== Records for this task ==
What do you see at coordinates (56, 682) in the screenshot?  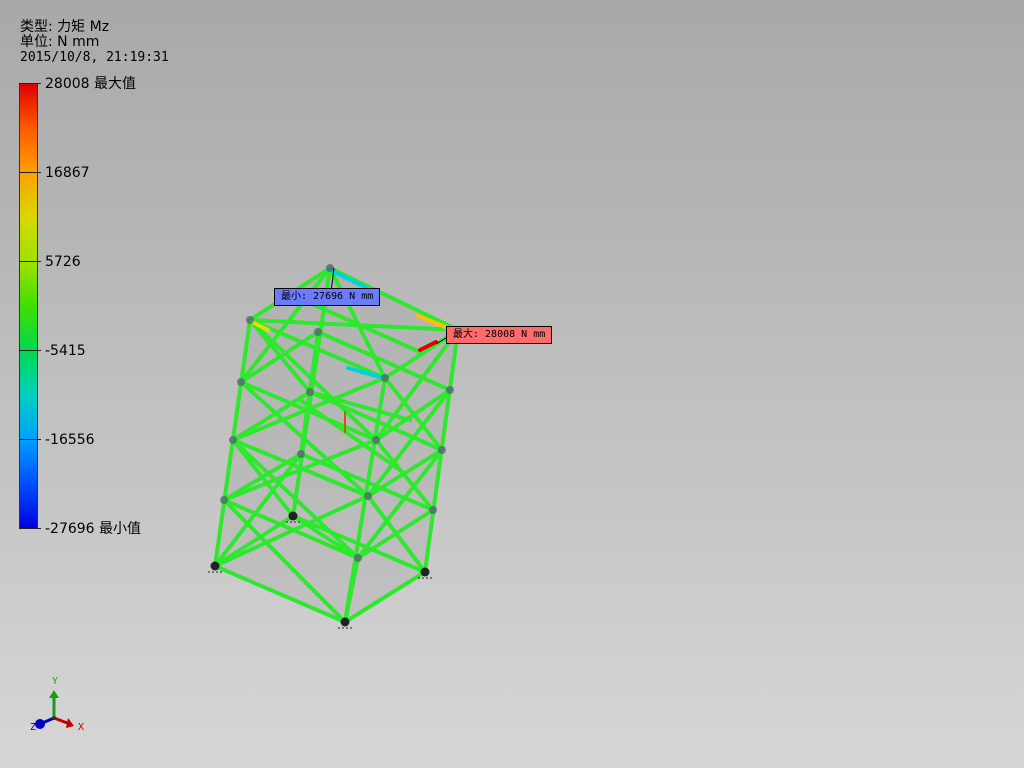 I see `axis-y-label: Y` at bounding box center [56, 682].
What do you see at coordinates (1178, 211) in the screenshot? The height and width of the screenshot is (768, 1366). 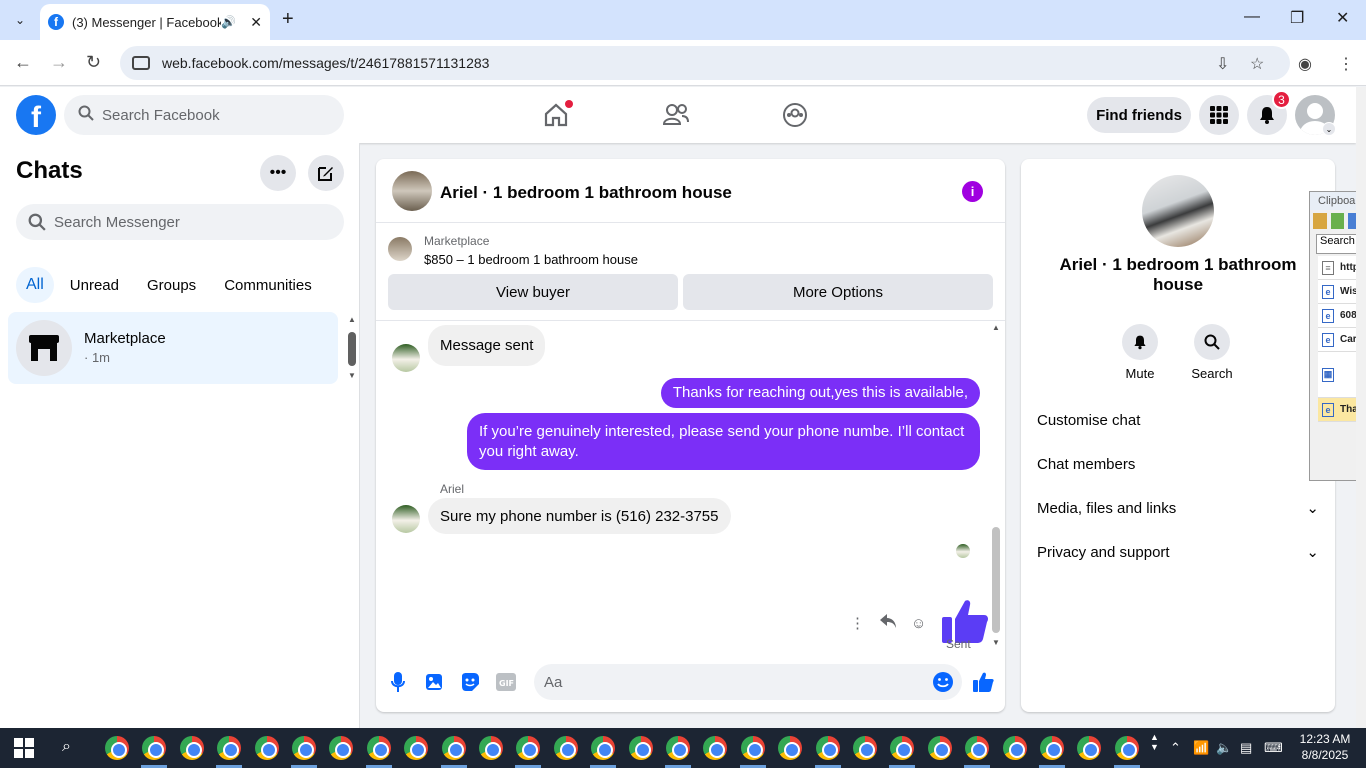 I see `listing-avatar` at bounding box center [1178, 211].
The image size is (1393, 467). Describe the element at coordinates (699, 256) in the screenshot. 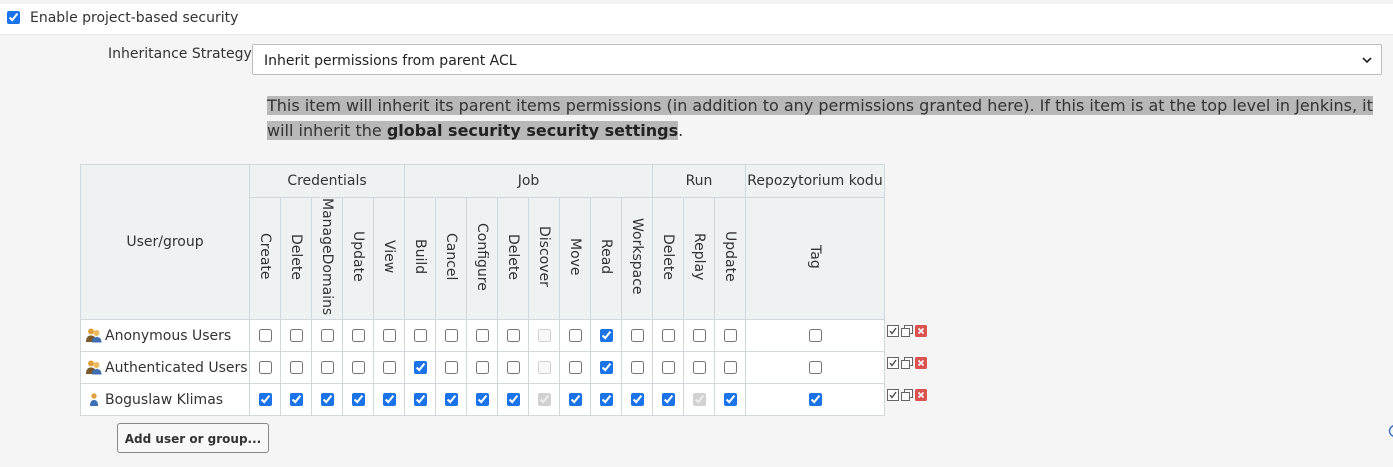

I see `perm-header-label: Replay` at that location.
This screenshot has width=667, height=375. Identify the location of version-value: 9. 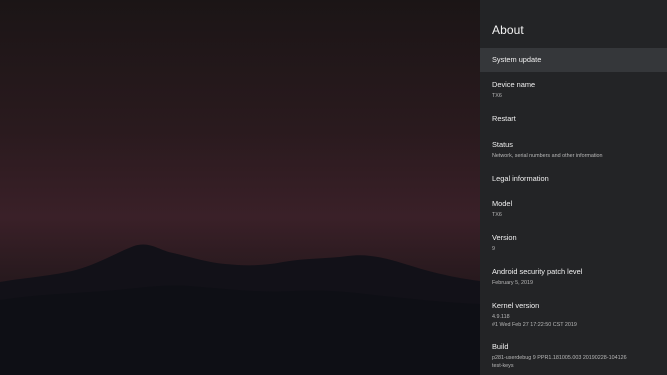
(494, 249).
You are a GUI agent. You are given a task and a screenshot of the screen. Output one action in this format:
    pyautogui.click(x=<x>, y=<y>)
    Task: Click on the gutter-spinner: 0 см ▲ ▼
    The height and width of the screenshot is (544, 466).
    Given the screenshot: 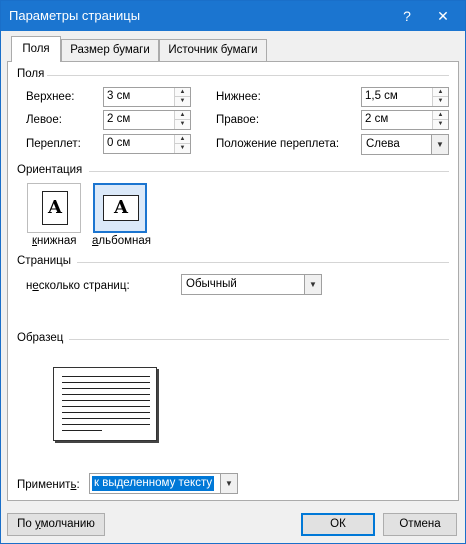 What is the action you would take?
    pyautogui.click(x=147, y=144)
    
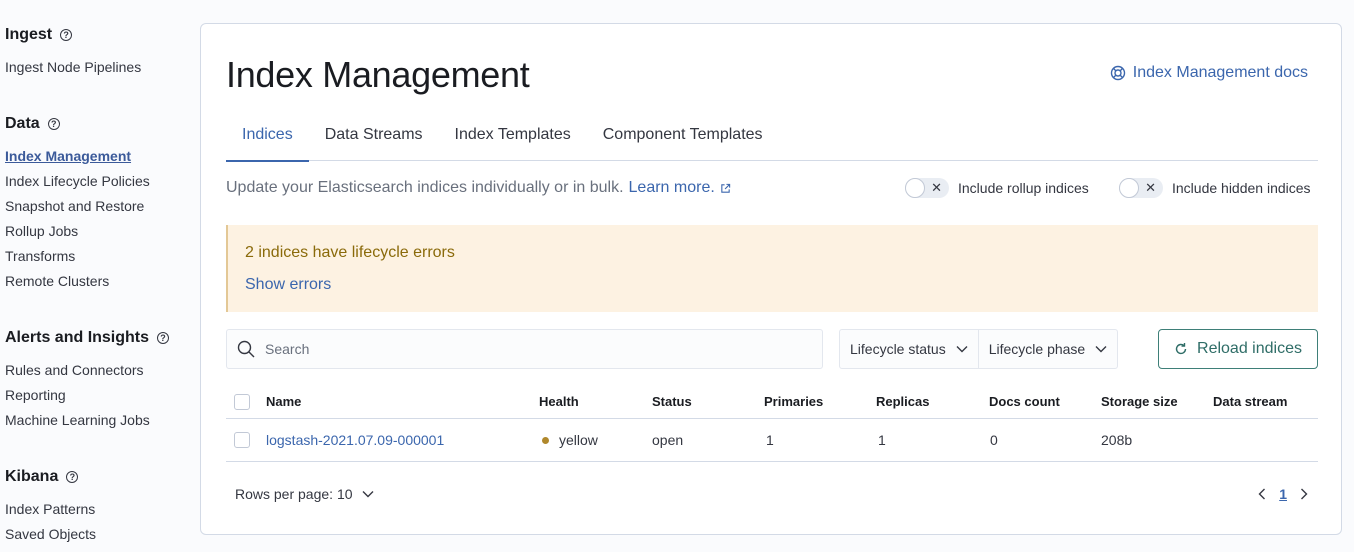  What do you see at coordinates (1118, 73) in the screenshot?
I see `lifebuoy-icon` at bounding box center [1118, 73].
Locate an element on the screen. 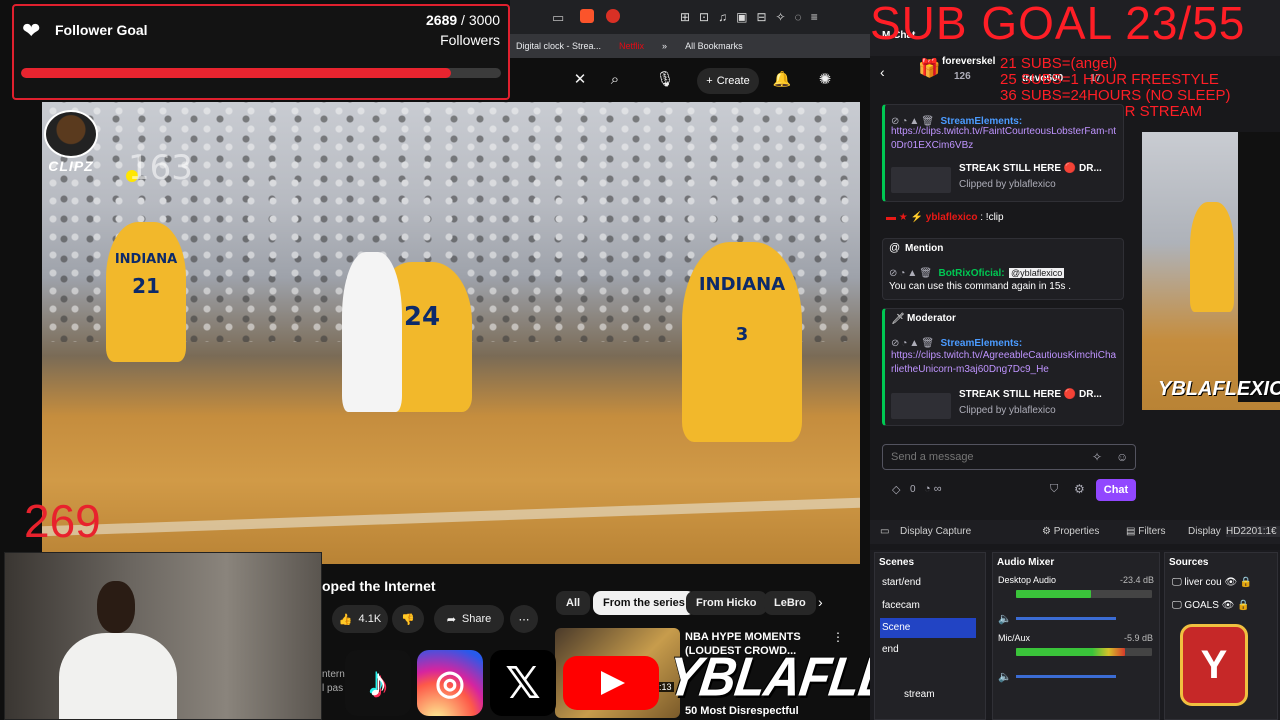  search-icon: ⌕ is located at coordinates (615, 80).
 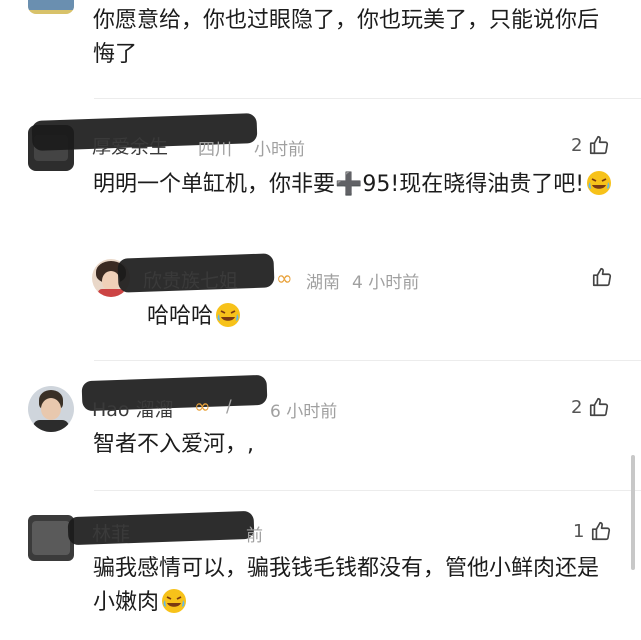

== Work item ==
Reproduce the lines above verbatim, beginning at the line that contains "You are a GUI" and ending after the line that contains "The height and width of the screenshot is (544, 466).".

== Answer for this exercise ==
You are a GUI agent. You are given a task and a screenshot of the screen. Output one action in this format:
    pyautogui.click(x=<x>, y=<y>)
    Task: Click on the gutter-spinner: 0 см ▲ ▼
    The height and width of the screenshot is (544, 466).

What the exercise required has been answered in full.